» Task brief:
Verbatim, and with nothing else, reproduce the data below from its first line through the line containing "Given: Click the".

----

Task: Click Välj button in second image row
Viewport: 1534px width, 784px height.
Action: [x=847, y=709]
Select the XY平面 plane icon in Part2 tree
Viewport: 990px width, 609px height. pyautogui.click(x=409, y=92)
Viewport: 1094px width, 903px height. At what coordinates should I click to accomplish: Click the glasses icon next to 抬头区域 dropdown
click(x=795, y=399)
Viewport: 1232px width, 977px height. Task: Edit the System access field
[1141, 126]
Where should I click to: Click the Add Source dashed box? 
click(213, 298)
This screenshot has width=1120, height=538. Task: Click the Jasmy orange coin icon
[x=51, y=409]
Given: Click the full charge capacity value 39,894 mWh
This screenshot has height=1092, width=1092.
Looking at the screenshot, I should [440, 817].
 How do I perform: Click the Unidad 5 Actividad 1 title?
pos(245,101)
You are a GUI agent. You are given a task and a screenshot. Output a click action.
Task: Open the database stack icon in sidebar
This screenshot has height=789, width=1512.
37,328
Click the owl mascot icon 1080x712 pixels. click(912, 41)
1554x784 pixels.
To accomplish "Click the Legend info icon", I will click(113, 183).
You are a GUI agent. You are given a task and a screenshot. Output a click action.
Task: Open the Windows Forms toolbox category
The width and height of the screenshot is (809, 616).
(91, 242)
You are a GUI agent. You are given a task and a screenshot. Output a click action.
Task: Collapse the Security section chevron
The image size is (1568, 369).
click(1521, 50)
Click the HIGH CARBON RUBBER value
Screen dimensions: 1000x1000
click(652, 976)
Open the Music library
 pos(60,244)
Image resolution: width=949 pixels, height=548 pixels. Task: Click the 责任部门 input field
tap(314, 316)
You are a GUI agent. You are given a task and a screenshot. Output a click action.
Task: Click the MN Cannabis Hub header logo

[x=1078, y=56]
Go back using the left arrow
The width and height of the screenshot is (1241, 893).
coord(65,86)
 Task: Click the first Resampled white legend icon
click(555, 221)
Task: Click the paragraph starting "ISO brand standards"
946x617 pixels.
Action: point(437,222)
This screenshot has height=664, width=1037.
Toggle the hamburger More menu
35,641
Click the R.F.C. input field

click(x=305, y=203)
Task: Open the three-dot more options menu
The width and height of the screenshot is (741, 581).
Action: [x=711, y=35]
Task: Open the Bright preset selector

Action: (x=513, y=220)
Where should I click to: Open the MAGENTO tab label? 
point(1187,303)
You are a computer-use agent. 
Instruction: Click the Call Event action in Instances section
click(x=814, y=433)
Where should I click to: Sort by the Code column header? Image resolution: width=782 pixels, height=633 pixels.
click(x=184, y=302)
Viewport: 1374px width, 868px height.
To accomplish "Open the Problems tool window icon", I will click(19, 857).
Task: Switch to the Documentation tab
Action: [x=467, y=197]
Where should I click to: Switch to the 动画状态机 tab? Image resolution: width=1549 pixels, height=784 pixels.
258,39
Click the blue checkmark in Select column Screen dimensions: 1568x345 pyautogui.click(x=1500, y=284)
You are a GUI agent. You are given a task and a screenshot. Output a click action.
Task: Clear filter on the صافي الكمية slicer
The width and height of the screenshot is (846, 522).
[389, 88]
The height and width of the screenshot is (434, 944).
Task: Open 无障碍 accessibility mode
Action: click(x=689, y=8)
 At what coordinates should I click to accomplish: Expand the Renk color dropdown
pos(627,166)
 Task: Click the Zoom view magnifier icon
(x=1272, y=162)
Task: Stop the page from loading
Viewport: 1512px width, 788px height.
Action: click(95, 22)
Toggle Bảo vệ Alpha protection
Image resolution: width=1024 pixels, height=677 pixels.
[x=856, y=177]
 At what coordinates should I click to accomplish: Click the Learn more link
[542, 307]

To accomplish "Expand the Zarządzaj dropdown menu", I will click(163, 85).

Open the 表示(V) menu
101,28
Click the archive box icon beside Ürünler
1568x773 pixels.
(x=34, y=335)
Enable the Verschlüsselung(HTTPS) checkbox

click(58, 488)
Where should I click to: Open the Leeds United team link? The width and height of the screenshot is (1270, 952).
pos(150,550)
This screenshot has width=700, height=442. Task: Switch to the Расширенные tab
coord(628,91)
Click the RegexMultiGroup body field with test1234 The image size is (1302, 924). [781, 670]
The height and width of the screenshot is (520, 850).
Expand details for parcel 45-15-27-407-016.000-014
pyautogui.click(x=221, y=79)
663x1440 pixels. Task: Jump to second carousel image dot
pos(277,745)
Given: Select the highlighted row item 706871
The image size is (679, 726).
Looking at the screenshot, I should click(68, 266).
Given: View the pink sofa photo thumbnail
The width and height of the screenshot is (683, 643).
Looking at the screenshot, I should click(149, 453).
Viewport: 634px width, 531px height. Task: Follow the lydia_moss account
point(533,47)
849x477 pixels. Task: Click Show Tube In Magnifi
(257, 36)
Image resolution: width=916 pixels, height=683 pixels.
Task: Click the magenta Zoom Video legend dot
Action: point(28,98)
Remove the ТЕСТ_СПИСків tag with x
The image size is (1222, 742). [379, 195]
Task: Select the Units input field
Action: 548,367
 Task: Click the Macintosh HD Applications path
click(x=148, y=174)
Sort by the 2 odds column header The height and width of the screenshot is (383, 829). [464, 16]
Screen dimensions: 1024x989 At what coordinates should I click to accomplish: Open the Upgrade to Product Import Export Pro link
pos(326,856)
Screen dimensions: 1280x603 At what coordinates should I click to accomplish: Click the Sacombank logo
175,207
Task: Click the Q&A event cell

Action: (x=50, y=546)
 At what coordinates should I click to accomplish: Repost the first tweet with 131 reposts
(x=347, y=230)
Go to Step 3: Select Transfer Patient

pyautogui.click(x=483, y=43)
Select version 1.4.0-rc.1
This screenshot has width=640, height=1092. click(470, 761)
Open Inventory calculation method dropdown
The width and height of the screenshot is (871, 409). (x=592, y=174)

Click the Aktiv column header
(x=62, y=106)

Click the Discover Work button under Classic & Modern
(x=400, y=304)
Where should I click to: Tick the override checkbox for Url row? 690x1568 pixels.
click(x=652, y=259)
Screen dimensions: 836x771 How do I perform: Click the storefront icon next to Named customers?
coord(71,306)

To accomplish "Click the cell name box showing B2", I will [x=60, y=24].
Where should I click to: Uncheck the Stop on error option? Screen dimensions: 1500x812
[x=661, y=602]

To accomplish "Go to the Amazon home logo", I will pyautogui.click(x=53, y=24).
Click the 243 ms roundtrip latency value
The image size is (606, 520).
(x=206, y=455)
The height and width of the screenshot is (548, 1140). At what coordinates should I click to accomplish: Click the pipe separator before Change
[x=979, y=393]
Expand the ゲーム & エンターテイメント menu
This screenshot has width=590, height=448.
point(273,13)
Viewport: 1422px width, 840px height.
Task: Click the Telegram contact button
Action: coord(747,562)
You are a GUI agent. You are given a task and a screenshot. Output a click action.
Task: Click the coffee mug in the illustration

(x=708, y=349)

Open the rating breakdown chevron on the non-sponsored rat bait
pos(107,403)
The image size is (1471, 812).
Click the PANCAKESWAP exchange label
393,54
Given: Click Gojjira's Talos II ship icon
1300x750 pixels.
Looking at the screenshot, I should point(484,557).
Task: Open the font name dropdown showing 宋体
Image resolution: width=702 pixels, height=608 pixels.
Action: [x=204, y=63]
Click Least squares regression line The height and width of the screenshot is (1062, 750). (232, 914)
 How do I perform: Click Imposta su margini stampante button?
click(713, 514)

----

» Reply:
Task: Click Välj button in second image row
Viewport: 1534px width, 784px height.
Action: [x=847, y=709]
Select the XY平面 plane icon in Part2 tree
Viewport: 990px width, 609px height. pyautogui.click(x=409, y=92)
Viewport: 1094px width, 903px height. At what coordinates should I click to accomplish: Click the glasses icon next to 抬头区域 dropdown
click(x=795, y=399)
Viewport: 1232px width, 977px height. Task: Edit the System access field
[1141, 126]
Where should I click to: Click the Add Source dashed box? 
click(213, 298)
This screenshot has width=1120, height=538. Task: Click the Jasmy orange coin icon
[x=51, y=409]
Given: Click the full charge capacity value 39,894 mWh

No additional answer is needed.